I know there are multiple ways.
- Python/CLI script, and pipe stdin/stdout (which might be able to make long running as well.)
- ZeroMQ
- Full blown web server (HTTP) Falcon looks nice.
I might have to fear about startup time of Python scripts as well.
What I want,
Actually, I have tried MeCab directly (in Docker), but there is a little complication.
const { spawn } = require('child_process')
async function main () {
const p = spawn('mecab')
p.stdout.on('data', (data) => {
const s = data.toString().split('\n').map(row => row.split('\t')[0])
console.log(s)
})
p.stdin.write('日本語です')
p.stdin.write('\n')
await new Promise(resolve => p.stdout.once('data', resolve))
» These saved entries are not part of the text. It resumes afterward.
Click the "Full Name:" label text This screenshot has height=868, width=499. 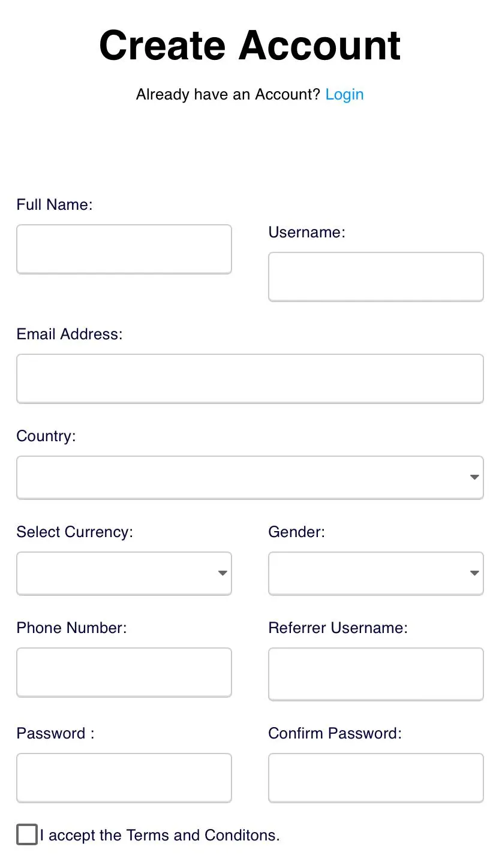tap(55, 205)
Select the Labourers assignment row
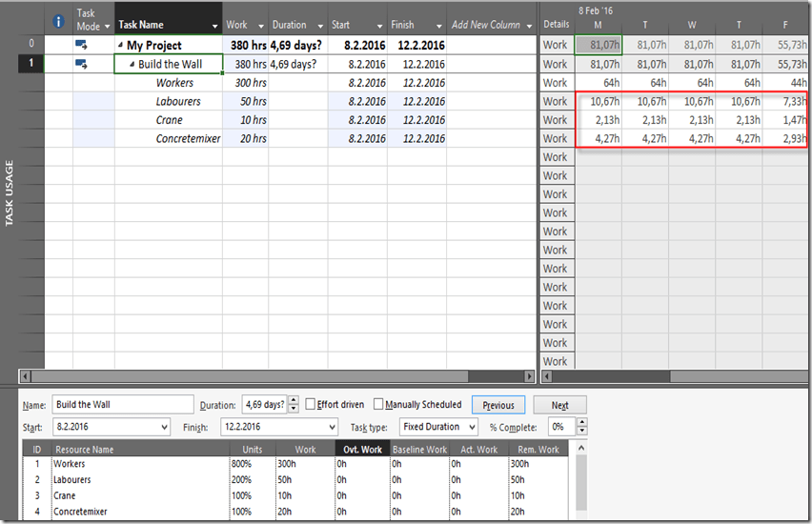 click(x=178, y=101)
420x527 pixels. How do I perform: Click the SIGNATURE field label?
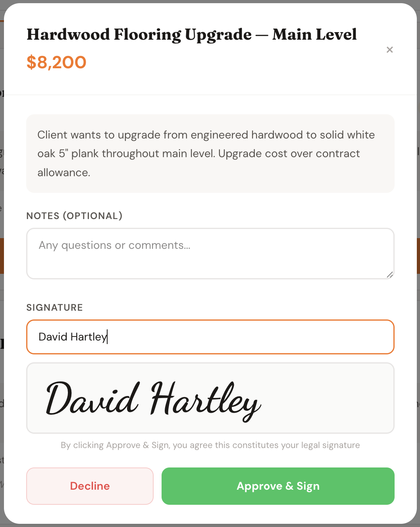[54, 308]
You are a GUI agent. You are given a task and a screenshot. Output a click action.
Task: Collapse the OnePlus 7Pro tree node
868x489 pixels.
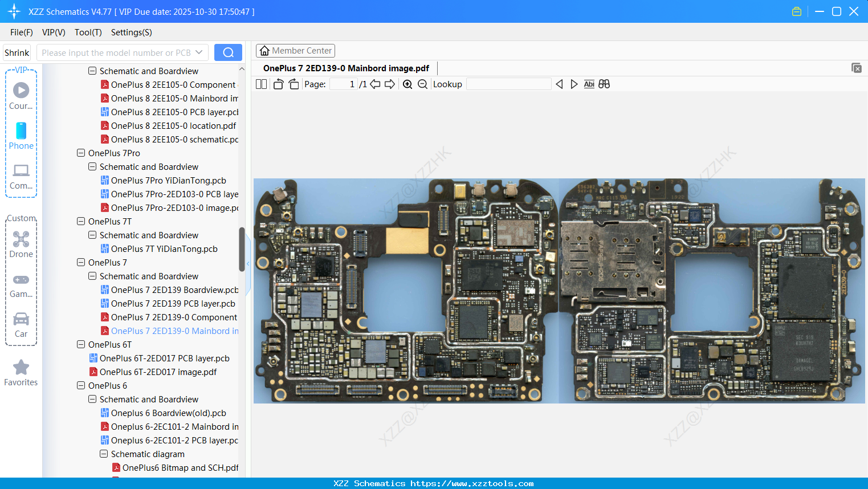tap(80, 153)
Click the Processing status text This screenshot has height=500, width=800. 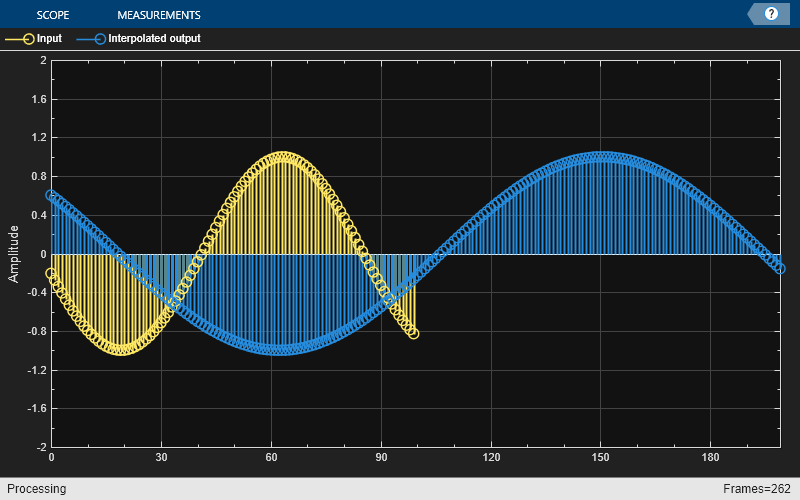[36, 489]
p.stdin.write('すもももももももものうち')
p.stdin.end()
}
main()
Top comments (3)
Spawning child processes often works,
but if you plan to scale, things can go totally wrong.
Just check
mecab-lite
node module implementationEasy as typing
npm i mecab-lite
Consider using web-sockets, it gives you two-way communication, starting with python client implementation
Implementing web-sockets server using node can be even easier
I am using ZeroMQ quite consistently for interfacing different languages or different programs. On the one hand, it makes it a breeze to work with sockets, etc. on the other, if you are sharing a lot of data very quickly, you have no control on queue sizes, etc. in order to balance the load or stop the publisher, etc. I am using it to stream data from 2 sCMOS cameras, and it can very quickly choke the computer.
If your python program is short lived, but you need to run it very often, you should be careful with startup and tear down times. Perhaps it would be better to have a long-lived process that is always eager for tasks.
What I like about ZMQ is that you have implementations in a myriad of languages, and therefore it can be easily extended in the future, if you ever need to add another language, or if you go distributed.